Having been riotously entertained by Steven Morrissey's autobiography, I received an even greater treat on the appearance of the Mirror serialisation of Sir Alex Ferguson's memoirs. The interest of this devastating tome lies not in its account of what the soccer supremo thinks of Wayne's transfer request, Becks's hair-cut and Roy's volcanic temper – all these weighty issues that are clogging up the newspapers while Syria burns and the US debt crisis drags on – but in its demonstration of what, in a world of creeping emollience and pulled punches, it means to be "old school".

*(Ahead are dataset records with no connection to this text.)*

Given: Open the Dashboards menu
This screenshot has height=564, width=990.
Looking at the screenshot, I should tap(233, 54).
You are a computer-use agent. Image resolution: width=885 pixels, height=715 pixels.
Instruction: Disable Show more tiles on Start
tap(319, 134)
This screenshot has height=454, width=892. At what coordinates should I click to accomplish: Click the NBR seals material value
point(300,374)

Whenever I hear the phrase "old school" I always think of a cartoon by Ronald Searle that appeared in How to be Topp, the first instalment of the immortal adventures of Nigel Molesworth, co-produced by Searle and the former school teacher Geoffrey Willans, in which a desiccated, mortar-board-wearing old pedagogue declares: "I have been here 40 years. I have always said that, and I do not intend to change."
Essentially it means the adoption of attitudes so inflexible and remorseless and at the same time so self-consciously anachronistic that they become almost heroic in their defiance of the more seemly usages of the modern world.
Thus, from the bran-tub of my own experience, I can scoop out schoolmasters who not only insisted on being called "sir" but insisted the class should spring to its feet when they came into the room, Oxford dons who, when one eagerly advertised the contents of one's final papers, bleakly remarked "Hm, I trust you found three questions you could answer", and the hidebound partners of Cheapside accountancy firms, one of whom produced the most epochal illustration of old-schoolery I ever witnessed by telling a secretary that she should not be seen eating an ice-cream cone in the street.
Pace Sir Alex Ferguson, with his hair-dryer delivery and his steely eye, you wonder whether such paragons exist today. The worst of it is that, like the British class system, "old school" is a horribly relative and flexible concept. To my complaints about imposition-happy English masters and plimsoll-wielding disciplinarians, or the partner of messrs Coopers & Lybrand who on the occasions when I was sequestered in his office would order me out of it every time the telephone rang on grounds of "confidentiality", my father would come up with sadistic martinets who had sent him flying from his desk on a whim or an official of the Norwich Union Insurance Society, as it then was, so gravely forbidding that dad once stopped him on a staircase and asked: "Excuse me, Mr__. How much would you charge to haunt a house?"
On the other side of the coin, my children often tack the adjective "evil" to school teachers whom the evidence of parents' evenings marks down as models of sweet reason. But then, as my 13-year-old observes, I don't have to be taught by them.